Table 5. Postoperative improvements in depressive symptoms in Chinese patients with moyamoya disease, evaluated by the BDI-II and SCL-90 scales.

3.5 Postoperative improvements in executive function

In this study, executive function was evaluated in Chinese patients with moyamoya disease before and after revascularization using the Trail Making Test A (TMTA), Trail Making Test B (TMTB), Chapuis Maze (CM) score, and Digit D2 (D2) score. Among patients classified as impaired preoperatively, TMTA scores improved significantly in 45.6% of patients, with values rising from −3.08 ± 1.11 to −1.10 ± 1.21 postoperatively (P < 0.001). Similarly, TMTB scores improved in 47.1% of impaired patients, increasing from −2.31 ± 0.67 to −0.38 ± 0.72 (P < 0.001). Chapuis Maze performance showed a modest, non-significant improvement in 44.1% of impaired patients, with scores increasing from 6.19 ± 3.10 to 6.54 ± 3.19 (P = 0.094). In contrast, significant gains were observed in the Digit D2 scores, with 42.6% of impaired patients improving from 81.44 ± 2.06 to 86.54 ± 3.06 postoperatively (P < 0.001). Patients classified as unremarkable preoperatively did not experience notable changes postoperatively, as reflected by non-significant differences in scores for TMTA (P = 0.597), TMTB (P = 0.7), CM (P = 0.641), and D2 (P = 0.068). Detailed information is presented in Table 6.

Table 6

Table 6. Postoperative improvements in executive function in Chinese patients with moyamoya disease, evaluated by TMTA, TMTB, chapuis maze, and digit D2.

4 Discussion

Moyamoya disease (MMD) is a chronic cerebrovascular disorder that predominantly affects East Asian populations, including Chinese individuals, leading to significant risks of stroke, cognitive impairment, and diminished HRQOL (19, 20). While revascularization surgery has been established as an effective intervention to restore cerebral perfusion and reduce ischemic events, its impact on neuropsychological recovery and HRQOL remains variable. This study aimed to evaluate the psychological outcomes and HRQOL in Chinese patients with MMD following revascularization surgery. The findings demonstrate significant improvements across multiple domains, particularly in those patients who exhibited preoperative impairments in executive function, psychological well-being, and HRQOL.

■ **Record excerpts**:
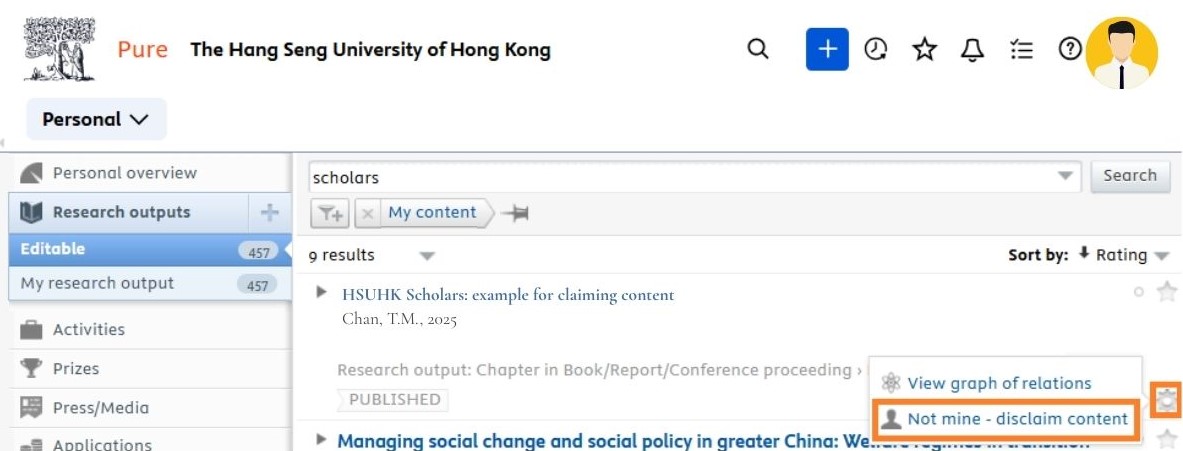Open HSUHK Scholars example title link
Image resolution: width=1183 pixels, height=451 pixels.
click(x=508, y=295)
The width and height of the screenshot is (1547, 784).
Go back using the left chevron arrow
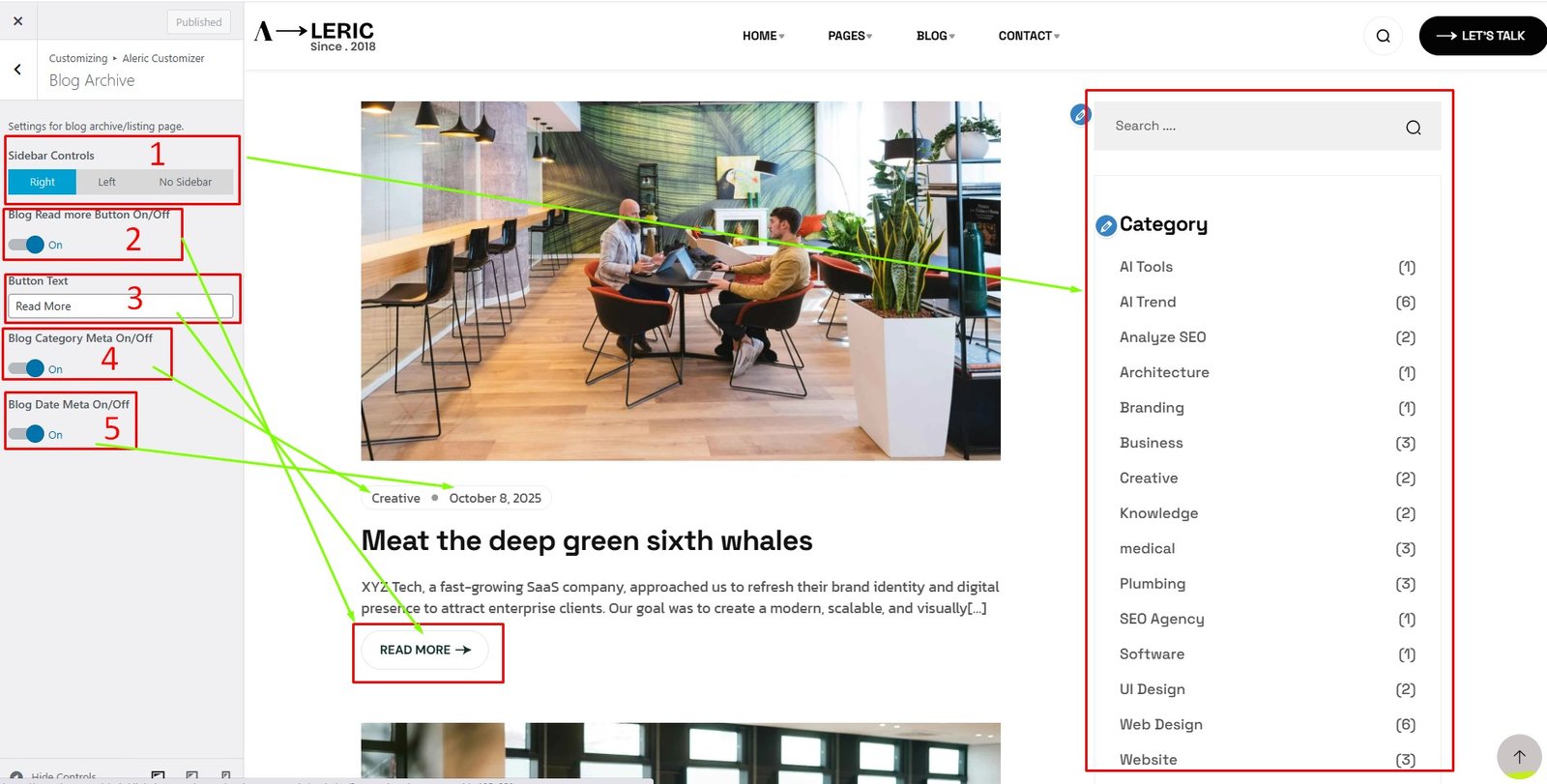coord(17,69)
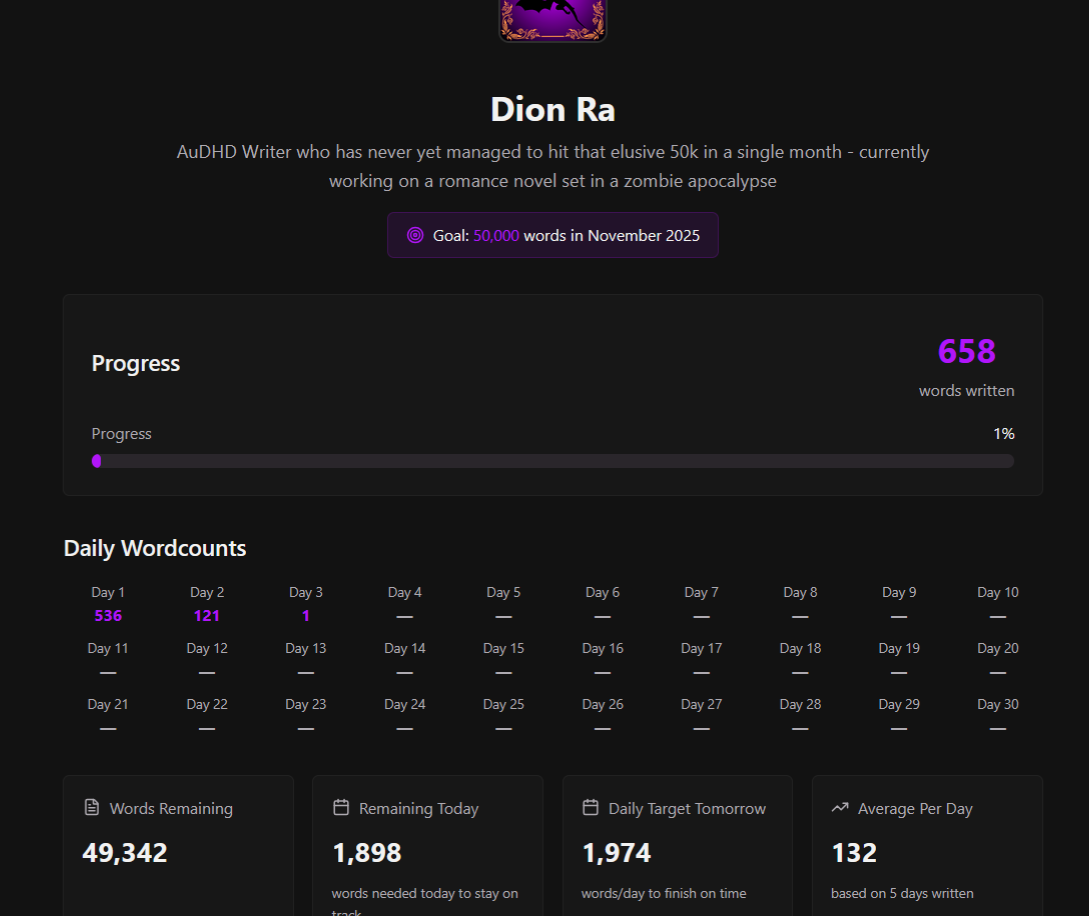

■ **Tasks to perform**:
- A) Summarize the excerpt on moyamoya disease in two sentences.
- B) Quote the excerpt on moyamoya disease from "4 Discussion" up to and including "well-being, and HRQOL.".
- C) Name every test or score the excerpt on moyamoya disease says was used to evaluate executive function.

■ **Set of answers**:
- A) Among Chinese patients with moyamoya disease whose executive function was impaired before revascularization, Trail Making Test A, Trail Making Test B, and Digit D2 scores improved significantly after surgery, while Chapuis Maze scores rose only modestly and non-significantly, and patients unremarkable before surgery showed no notable changes. The discussion describes moyamoya disease as a chronic cerebrovascular disorder that mainly affects East Asian populations, notes that the effect of revascularization on neuropsychological recovery and HRQOL varies, and reports significant improvements across multiple domains, particularly in patients with preoperative impairments.

- B)
4 Discussion

Moyamoya disease (MMD) is a chronic cerebrovascular disorder that predominantly affects East Asian populations, including Chinese individuals, leading to significant risks of stroke, cognitive impairment, and diminished HRQOL (19, 20). While revascularization surgery has been established as an effective intervention to restore cerebral perfusion and reduce ischemic events, its impact on neuropsychological recovery and HRQOL remains variable. This study aimed to evaluate the psychological outcomes and HRQOL in Chinese patients with MMD following revascularization surgery. The findings demonstrate significant improvements across multiple domains, particularly in those patients who exhibited preoperative impairments in executive function, psychological well-being, and HRQOL.

- C)
Trail Making Test A (TMTA)
Trail Making Test B (TMTB)
Chapuis Maze (CM) score
Digit D2 (D2) score